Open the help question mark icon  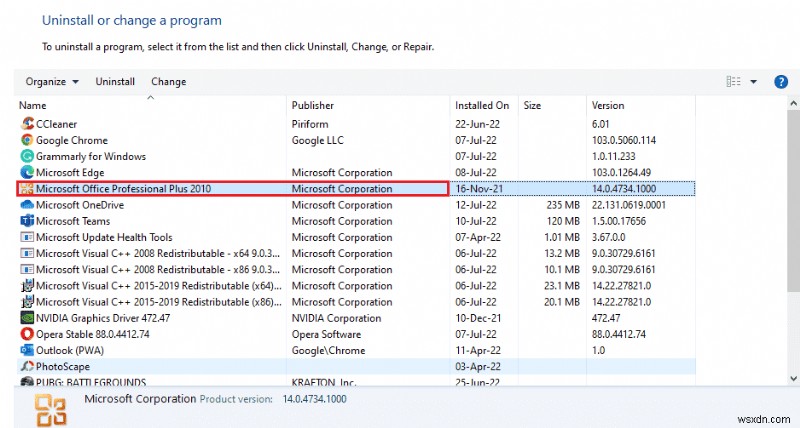782,81
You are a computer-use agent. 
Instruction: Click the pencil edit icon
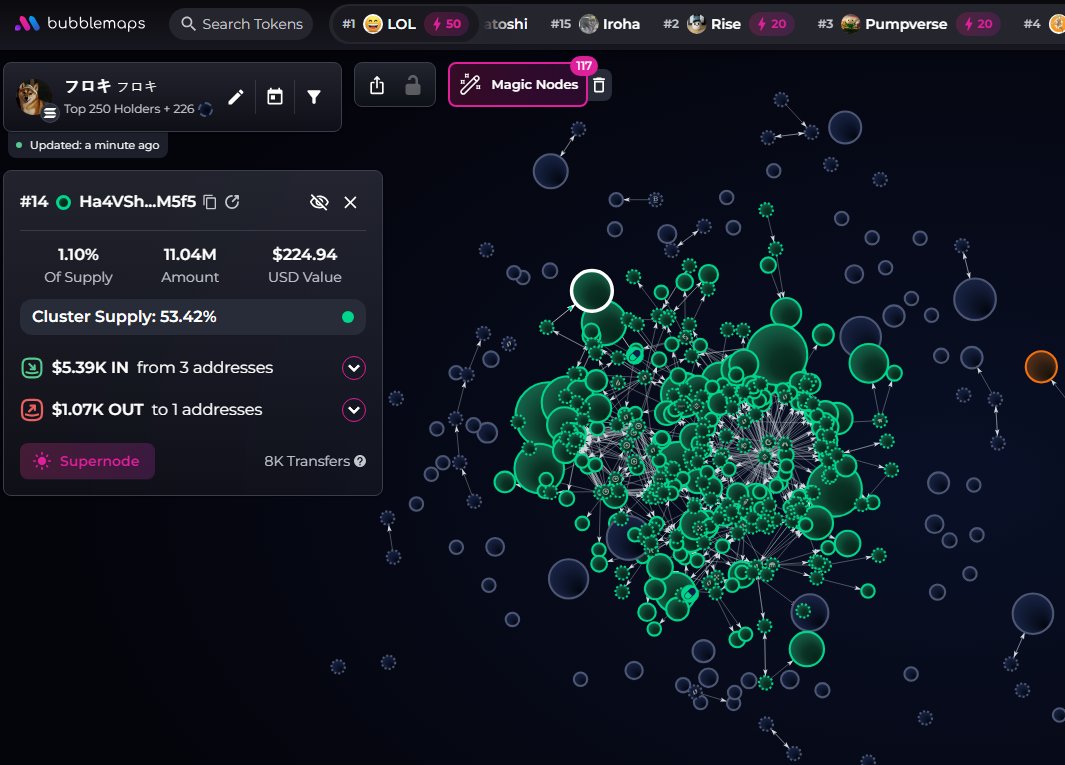click(x=236, y=97)
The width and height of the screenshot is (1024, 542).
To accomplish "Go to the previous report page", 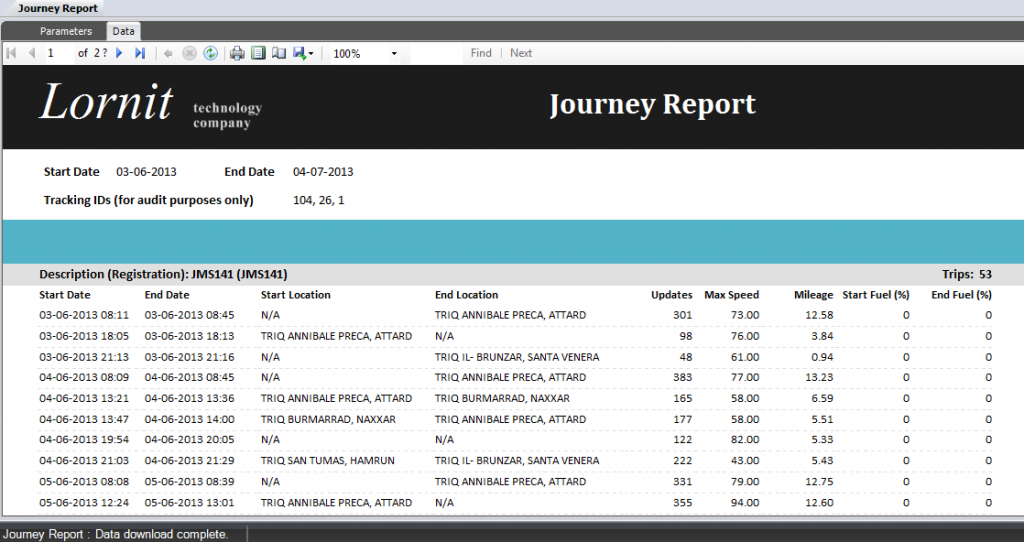I will click(31, 53).
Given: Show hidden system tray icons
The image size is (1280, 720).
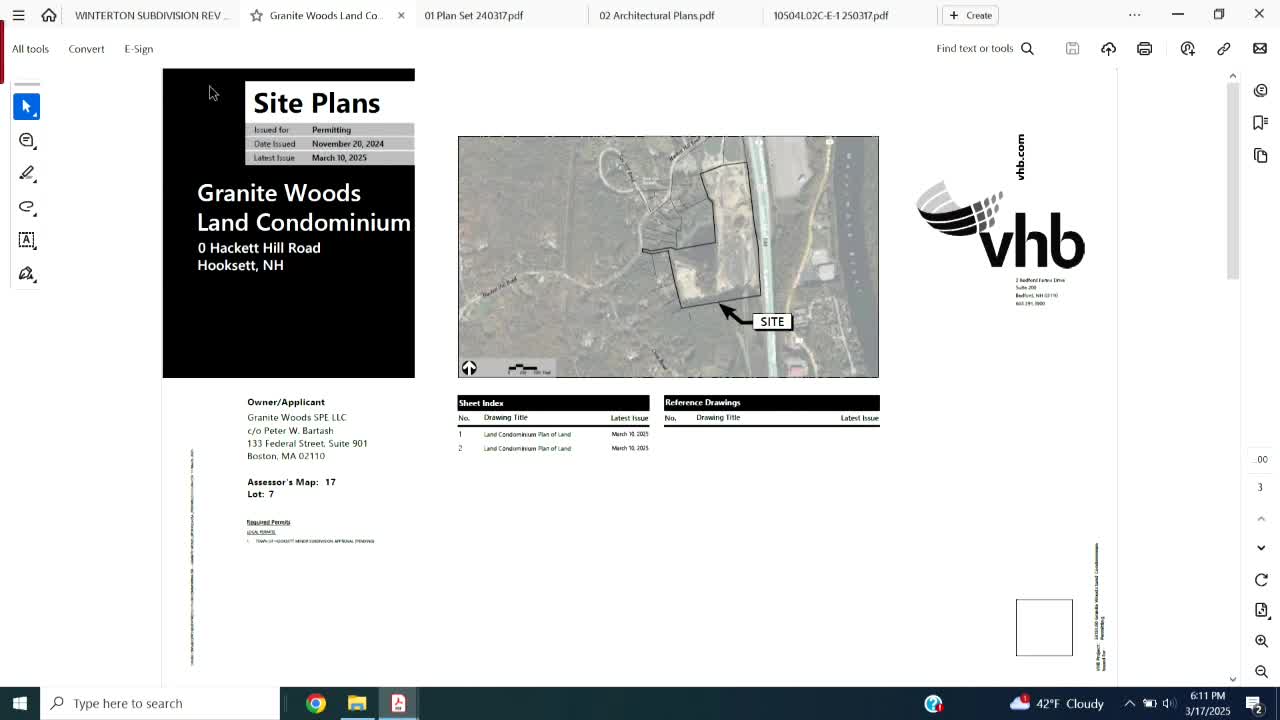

※

* Your goal
All pictures must be left out. Reproduce exactly the lines from the one containing "Given: Show hidden system tray icons" to the final line of the entries.

* Answer to this task
Given: Show hidden system tray icons
The image size is (1280, 720).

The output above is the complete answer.